Searching R Packages

From Wikiversity
Jump to navigation Jump to search
This article (a) summarizes what the authors know of available search capabilities for R (programming language) and (b) invites readers to contribute ideas for improvement. It is placed on Wikiversity and listed currently as a “research project” to encourage a wide discussion of the issues it raises moderated by the Wikimedia rules that invite contributors to “be bold but not reckless,” contributing revisions written from a neutral point of view, citing credible sources -- and raising other questions and concerns on the associated '“Discuss”' page. Your contribution(s) to this article may help transform it from a dream into a very useful reality.
initial draft by Spencer Graves with help from John Nash and Julia Silge

As of 2018-01-22, there were 12,126 active packages on the Comprehensive R Archive Network (CRAN). Just over a year earlier, 2017-01-07, John Nash[1] noted “There are now over 9000 packages on CRAN, with many more in Bioconductor, on Github, and other repositories. How can or should R users navigate this large and unruly collection of packages to find the tools they need and use them effectively?”

Almost eight years earlier, I had published the “sos” package that allowed users to search for packages, not just help pages as had been available with the previous RSiteSearch{utils} function.[2]
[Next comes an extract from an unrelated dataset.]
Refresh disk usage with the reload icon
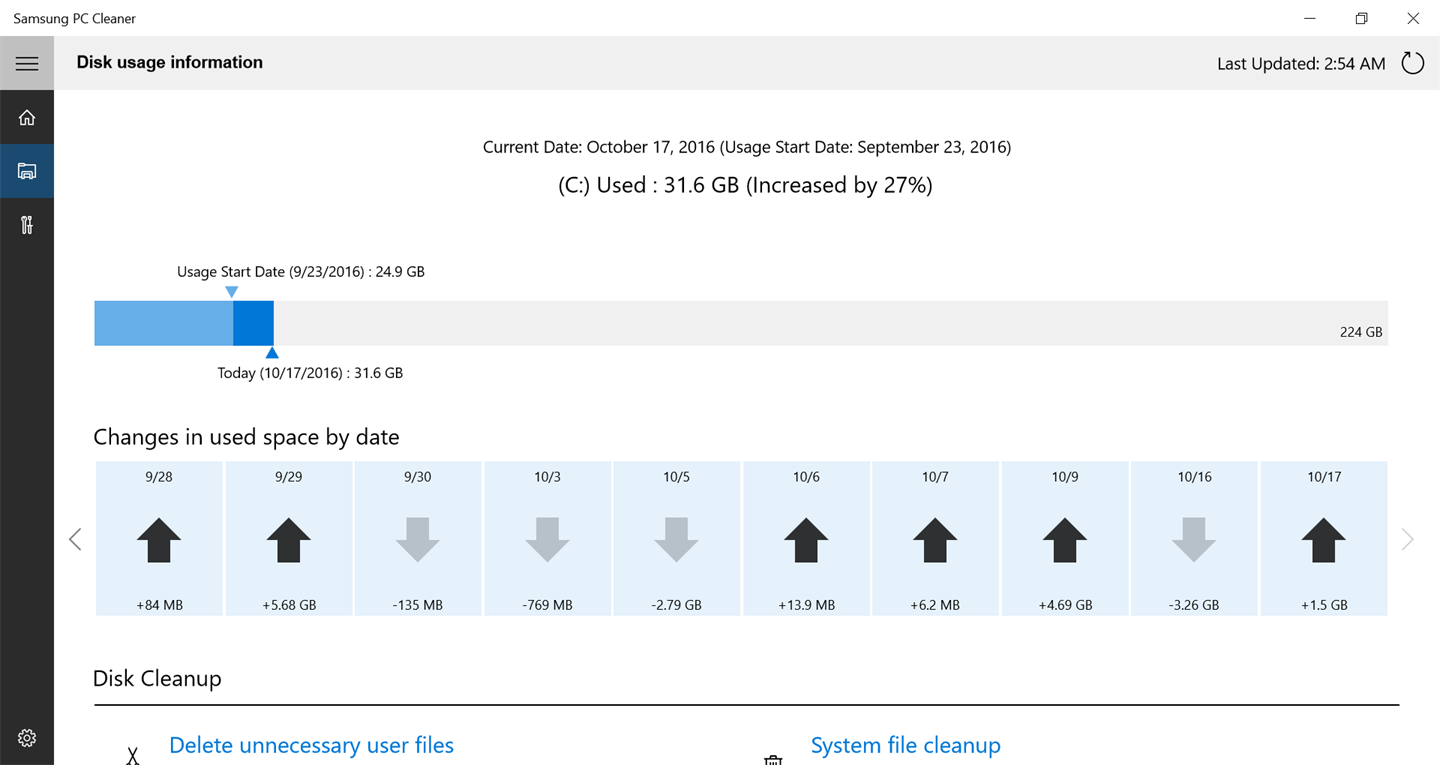The width and height of the screenshot is (1440, 765). point(1412,64)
However, “sos” is still a command line solution and has largely been replaced by newer tools like the CRANsearcher addin for RStudio, crantastic, and RDocumentation. Only 2.2 percent of respondents in Julia Silge's recent survey[3] said they used “R packages built for search such as the sos package.” Some “sos” features could be improved, but R users might benefit more from using that effort to improve more popular search capabilities.

Summary table of search capabilities devoted to R[edit]

The following table summarizes our understanding of search capabilities devoted to R. The "base::readLines, vkR::getURLs" column summarizes the results of searching for those two terms in the existing search alternatives. The benchmarking done here suggests a strong preference for RDocumentation for most web-based searches, followed by Rseek. The sos package can create an Excel workbook with summary results by package. However, Jonathan Baron plans to stop maintaining his "RSiteSearch" database next year, because other options are better. This will also obsolete the RSiteSearch{utils} function and the sos package unless someone else decides to modify them to use one of the existing databases, e.g., RDocumentation.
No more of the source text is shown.